= Description of the task =
Copy out the part of the data that opens with the line containing "Viewport: 513px width, 228px height." and closes with the line containing "point(454,14)", both of those lines included, and nothing else.

= Listed entries =
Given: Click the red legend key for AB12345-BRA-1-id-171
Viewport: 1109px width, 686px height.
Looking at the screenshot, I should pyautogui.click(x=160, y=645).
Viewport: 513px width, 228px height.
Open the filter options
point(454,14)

* * *

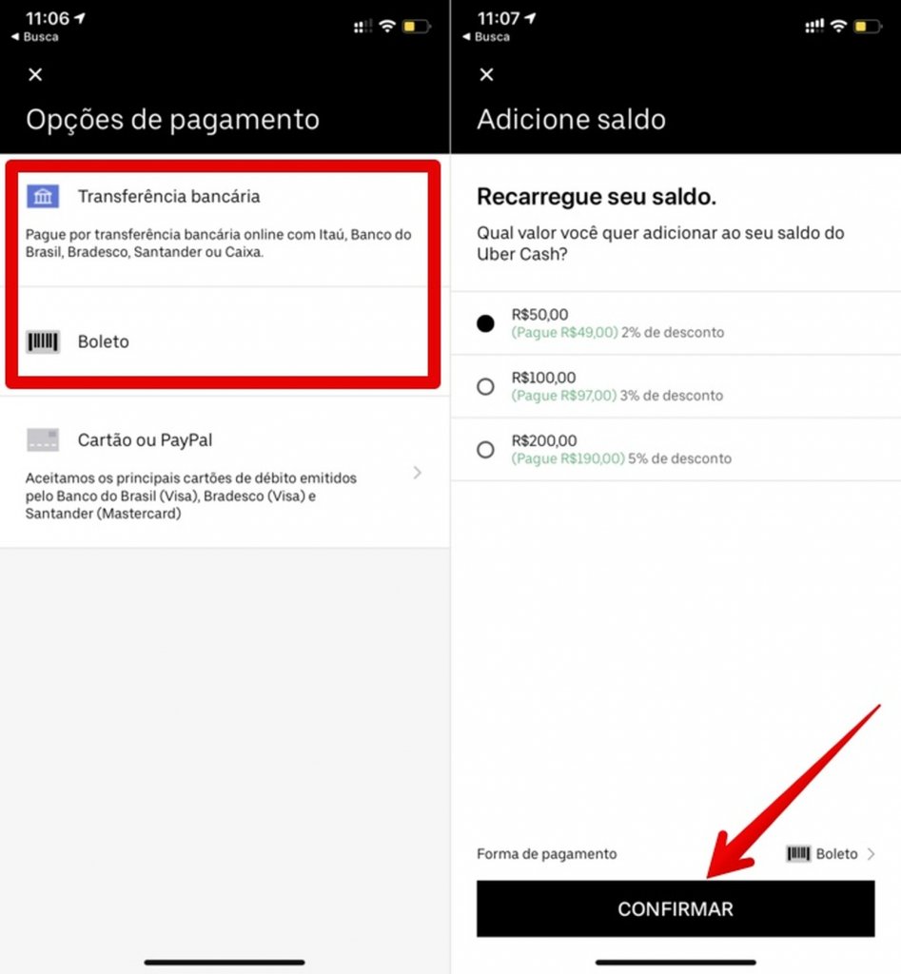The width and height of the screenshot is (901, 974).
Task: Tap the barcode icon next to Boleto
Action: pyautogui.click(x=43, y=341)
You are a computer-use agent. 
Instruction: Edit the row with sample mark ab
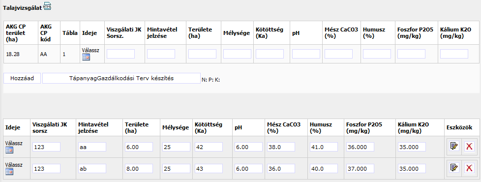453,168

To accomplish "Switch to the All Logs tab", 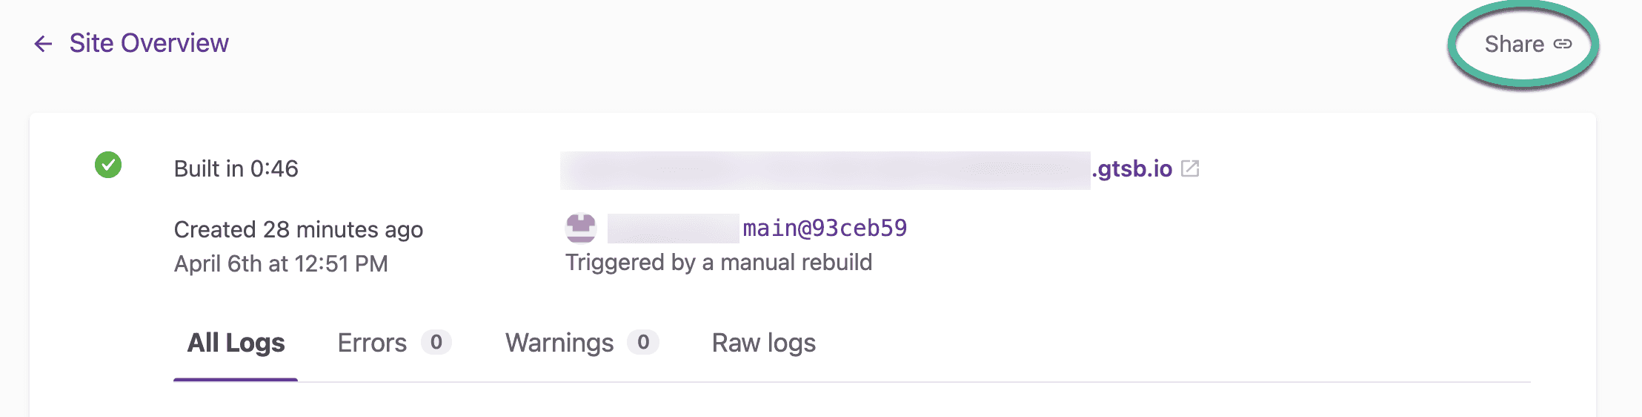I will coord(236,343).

= Output below =
Viewport: 513px width, 228px height.
Open the filter options
point(454,14)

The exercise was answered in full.